══ PASSAGE GIVEN

Skip to content

Graph Pattern Matching with Gremlin 1.1

June 15, 2011

Gremlin 1.1 was released on June 15, 2011. A major aspect of this release includes traversal-based graph pattern matching. This post provides a review of this functionality.

NOTE: For those that are more than casually interested, the GraphML representation of the graph diagrammed above and used throughout the examples is provided here. To evaluate the examples, download Gremlin 1.1 and load the graph with the following commands.

g = new TinkerGraph() // in-memory graph database
g.loadGraphML('traversal-pattern-example.xml')

Traversing vs. Pattern Matching

There are two schools of thought regarding graph querying: graph traversing and graph pattern matching. A graph traversal is usually accomplished by

  1. determining a set of root/start vertices,
  2. emanating from those vertices according to some an abstract path description,
  3. and finally, yielding some side-effect in the process (e.g. the end of the path, intermediate computations, etc.).

The diagram above provides a simple example of a graph traversal in Gremlin. The root is vertex 1 and the abstract path description describes what the root’s friends have purchased. The result of this traversal yields the vertices 3, 4, and 9 (i.e. the side-effect is the end of the path).

A graph pattern match, on the other hand, is accomplished by providing an abstract (sub)graph pattern with any number of grounded instances (vertices, edges in the graph) and variables (called bindings). The query engine will then determine all subgraphs of the larger graph that fit that pattern. In the diagram above, the popular pattern match language SPARQL is used, where 1, knows, and bought serve as grounds and ?x and ?y serve as variables. Given the query in the diagram, what is returned is a table of results.

--------------
| ?x   | ?y   |
|-------------|
| v[8] | v[9] |
| v[2] | v[4] |
| v[2] | v[3] |
 -------------

Beyond the declarative/imperative aspects of the two models, what differentiates graph traversing and graph pattern matching is how state is saved (variables are bound) through the course of an evaluation. In order to bridge these two approaches, Gremlin 1.1 now provides a table data structure and the ability to name steps in a path. These two features conveniently provide traversal-based graph pattern matching. Now it is possible to emulate the behavior of SPARQL in property graphs while simultaneously, leveraging the traversal aspects of Gremlin.

SELECT ?x ?y WHERE {
  1 knows ?x .

════
══ DATA RECORDS

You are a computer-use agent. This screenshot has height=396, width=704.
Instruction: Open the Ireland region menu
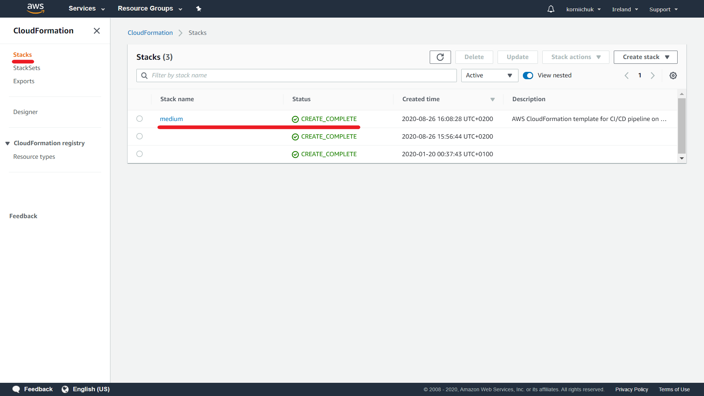[x=625, y=9]
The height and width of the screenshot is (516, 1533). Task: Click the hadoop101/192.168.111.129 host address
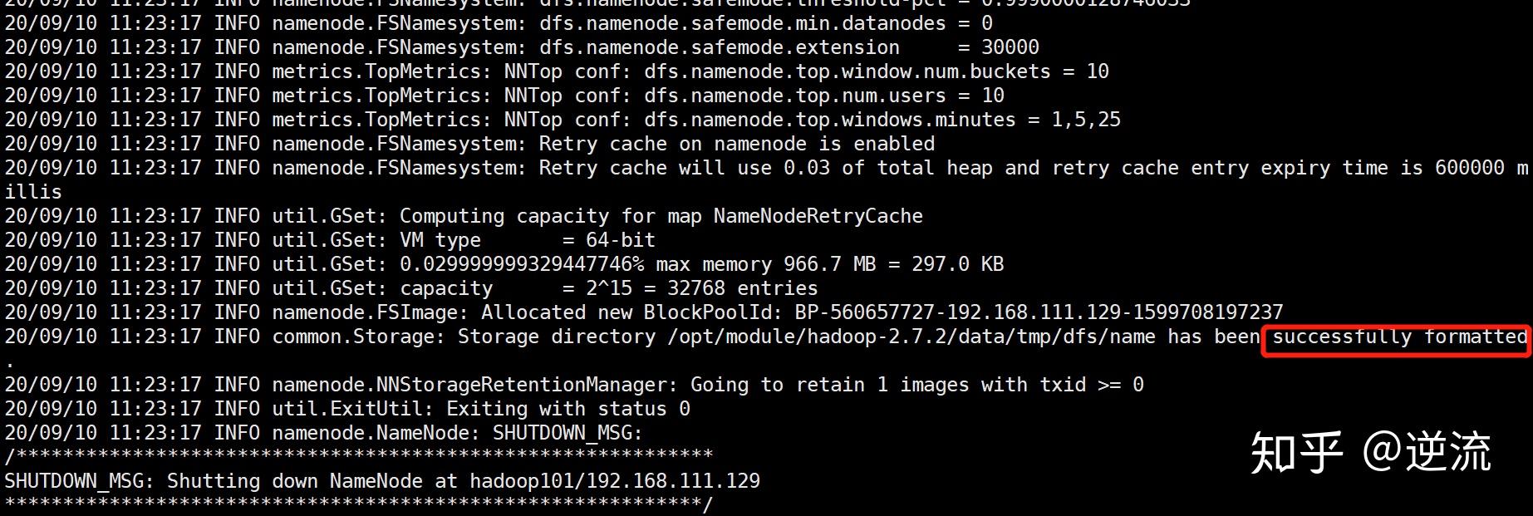tap(614, 482)
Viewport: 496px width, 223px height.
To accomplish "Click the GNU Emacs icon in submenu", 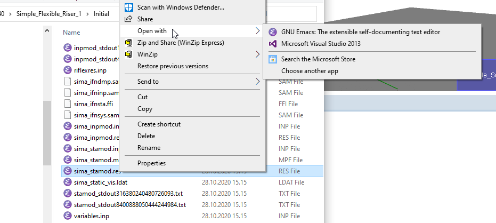I will click(273, 32).
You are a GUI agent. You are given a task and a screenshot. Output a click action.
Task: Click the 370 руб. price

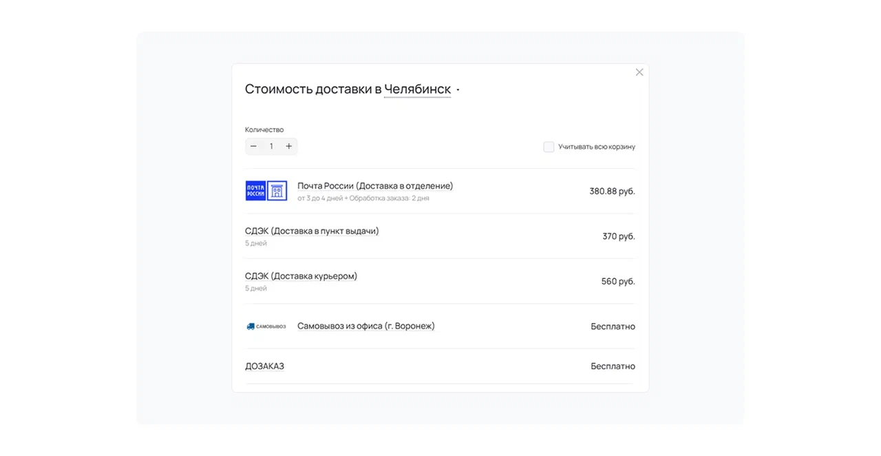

════

Answer from the post on Gremlin 1.1 pattern matching:
1. On what date was Gremlin 1.1 released?
2. Which vertices does the traversal rooted at vertex 1 yield?
3. Which two features does Gremlin 1.1 provide to bridge graph traversing and graph pattern matching?

» OUTPUT FOR THIS TASK:
1. June 15, 2011.
2. Vertices 3, 4, and 9.
3. A table data structure and the ability to name steps in a path.